Carry III, 2020; buckram, synthetic sinew and thread, vintage glass beads, brass sequins, copper vessel, copper ladle.

Dyani White Hawk, Sicangu Lakota born 1976 Madison, WI. On loan from the Kemper Museum of Contemporary Art, Kansas City, MI to the Baltimore Museum in 2024

It is water that is being carried.

 

 

 

Arm Peace, 2019, bronze and found metal objects

Nick Cave, American born 1959. Loaned by the artist to the Solomon R. Guggenheim Museum, NY in 2022  

This is a cast of the artist’s arm in a gesture of peace.

 

 

 

 

Hygeia, 2020, mixed media installation Alison Saar, 2020, American born 1956. 

Pennsylvania Academy of the Fine Arts, Philadelphia

 

 

 

 

DNA Study Revisited, 2022, urethane resin life cast, foam, wire, acrylic paint

Roberto Lugo, American born 1981. Smithsonian American Art Museum, Washington, DC

 

The artist painted a resin cast of his own body.  Each of the 4 patterns represents his ancestors: from head to toe: Taino (Indigenous peoples of the Caribbean), Spanish, African and Portuguese.

 

 

 

Three of Four creations installed in the porticoes at the front of the Metropolitan Museum of Art, NY 2025/26 (The Genesis Facade Commission)

 

“they carry messages between light and dark spaces biakak / dawodv / hawk” 
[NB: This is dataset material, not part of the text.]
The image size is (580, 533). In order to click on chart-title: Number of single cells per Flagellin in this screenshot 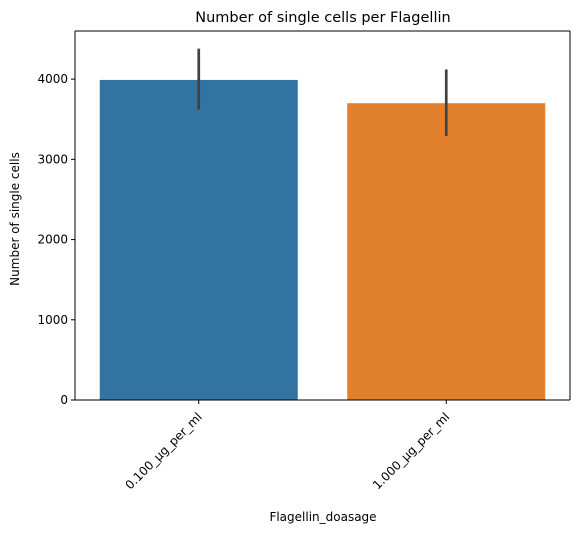, I will do `click(322, 18)`.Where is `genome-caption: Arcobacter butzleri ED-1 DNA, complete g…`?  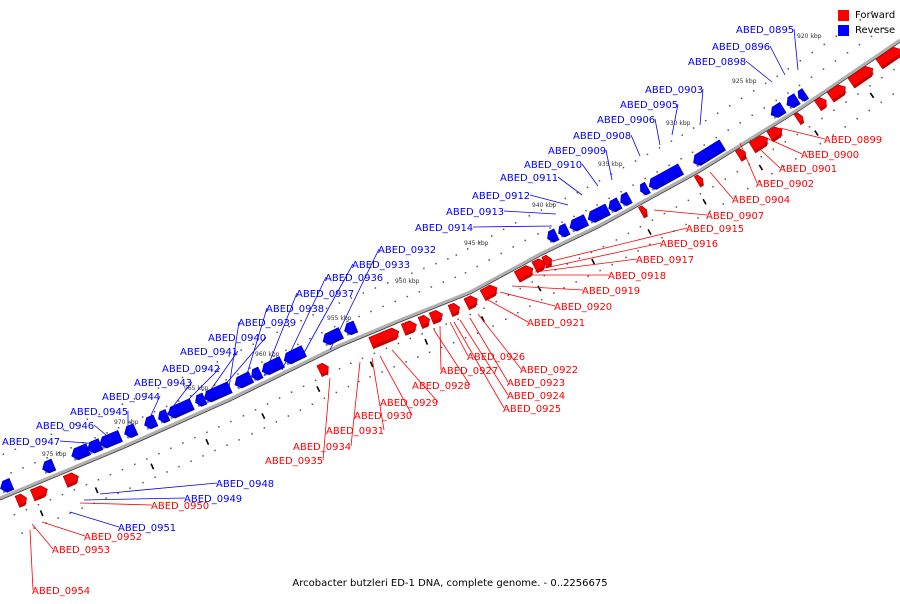
genome-caption: Arcobacter butzleri ED-1 DNA, complete g… is located at coordinates (450, 584).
“The Animal Therefore I Am,” 2025. Silicon bronze with patina finish.

Jeffrey Gibson, American Mississipi Choctaw/Cherokee born 1972.  Courtesy the artist. Image credit: The Metropolitan Museum of Art, Photo by Eugenia Burnett Tinsley.

 

 

 

“they plan and prepare for the future fvni / sa lo li/squirrel”

“The Animal Therefore I Am,” 2025. Silicon bronze with patina finish.

Jeffrey Gibson, American Mississipi Choctaw/Cherokee born 1972.  Courtesy the artist. Image credit: The Metropolitan Museum of Art, Photo by Eugenia Burnett Tinsley.

 

 

 

“they teach us to be sensitive and to trust our instincts issi / awi / deer”

“The Animal Therefore I Am,” 2025. Silicon bronze with patina finish.

Jeffrey Gibson, American Mississipi Choctaw/Cherokee born 1972.  Courtesy the artist. Image credit: The Metropolitan Museum of Art, Photo by Eugenia Burnett Tinsley. 

The artist took his inspiration from a work of Jacques Derrida, ‘The Animal That Therefore I Am’ (lectures published in book form in 2006). Derrida critiques the idea of human primacy over all animals.

 

Gibson lives in the Hudson Valley.  Collecting driftwood near his home, he bundled the wood into animal forms.  He used wax, wood, taxidermied pelts and hide to create each form.  They were then digitally scanned and cast in bronze.  Each is 10″ tall.

 

The question being asked is what kind of relationship ought we to have with non-human animals, here presented in upright, human pose and ready for dialogue.